The closings, which also will include a limited number of European stores, will represent about 25% of the Gap brand's current North American footprint of 675 Gap stores. Additionally, the company plans to eliminate 250 jobs at its San Francisco corporate headquarters. Gap Outlet and Gap Factory stores will not be affected, and Monday's announcement did not cite any closings among the company's other retail brands.
One brand which is not likely to see any closings in the foreseeable future is Old Navy, which posted year-over-year gains in same-store sales when Gap Inc. announced its May results earlier this month. That's in contrast to the Gap and Banana Republic brands, and in fact the company is using Old Navy as a model of how to grow top-line sales.

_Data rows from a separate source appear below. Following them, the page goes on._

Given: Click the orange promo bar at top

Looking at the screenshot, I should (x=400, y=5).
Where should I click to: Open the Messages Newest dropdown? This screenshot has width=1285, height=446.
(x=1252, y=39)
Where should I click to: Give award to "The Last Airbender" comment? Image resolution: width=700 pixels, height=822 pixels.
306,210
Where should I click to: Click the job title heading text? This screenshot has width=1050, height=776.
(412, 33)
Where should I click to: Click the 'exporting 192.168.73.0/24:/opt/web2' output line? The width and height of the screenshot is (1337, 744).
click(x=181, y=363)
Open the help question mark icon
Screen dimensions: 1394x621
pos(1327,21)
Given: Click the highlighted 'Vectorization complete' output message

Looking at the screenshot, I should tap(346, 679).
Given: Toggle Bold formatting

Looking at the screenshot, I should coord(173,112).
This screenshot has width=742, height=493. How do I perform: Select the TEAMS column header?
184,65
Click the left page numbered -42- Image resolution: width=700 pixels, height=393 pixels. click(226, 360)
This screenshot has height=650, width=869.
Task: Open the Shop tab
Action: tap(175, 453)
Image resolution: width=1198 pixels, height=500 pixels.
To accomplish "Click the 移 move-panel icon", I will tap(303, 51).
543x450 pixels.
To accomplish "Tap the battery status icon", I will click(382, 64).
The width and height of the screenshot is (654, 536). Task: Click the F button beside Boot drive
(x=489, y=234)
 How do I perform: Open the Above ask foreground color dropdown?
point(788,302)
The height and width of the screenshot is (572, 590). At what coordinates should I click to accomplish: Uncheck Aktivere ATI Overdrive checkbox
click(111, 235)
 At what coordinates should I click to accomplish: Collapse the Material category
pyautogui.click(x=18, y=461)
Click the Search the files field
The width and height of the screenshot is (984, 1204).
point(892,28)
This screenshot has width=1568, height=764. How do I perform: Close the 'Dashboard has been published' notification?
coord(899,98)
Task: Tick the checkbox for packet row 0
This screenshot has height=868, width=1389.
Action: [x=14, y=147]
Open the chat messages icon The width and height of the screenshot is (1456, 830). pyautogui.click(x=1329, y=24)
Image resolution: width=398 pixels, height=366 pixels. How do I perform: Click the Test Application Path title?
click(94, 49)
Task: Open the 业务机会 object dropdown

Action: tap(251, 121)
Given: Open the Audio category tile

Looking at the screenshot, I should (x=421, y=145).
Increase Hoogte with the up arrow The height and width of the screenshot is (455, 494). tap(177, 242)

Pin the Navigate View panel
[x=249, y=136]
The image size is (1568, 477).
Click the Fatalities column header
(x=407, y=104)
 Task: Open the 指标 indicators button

“Our management team is aligned and focused on the key priorities that will drive profitable growth for the company,” says Art Peck, Gap Inc.'s CEO, who took the reins in February. “Building upon the strength of Old Navy, each brand within our portfolio is focused on clear, near-team priorities and a strategy to capitalize on long-term opportunities.”
Among other initiatives, Gap Inc. says it plans to leverage its product operating model to more consistently deliver on-trend product collections across its portfolio of brands. To that end, the brands will take their cue from Old Navy's success in growing top-line sales by nearly $1 billion over the past three fiscal years.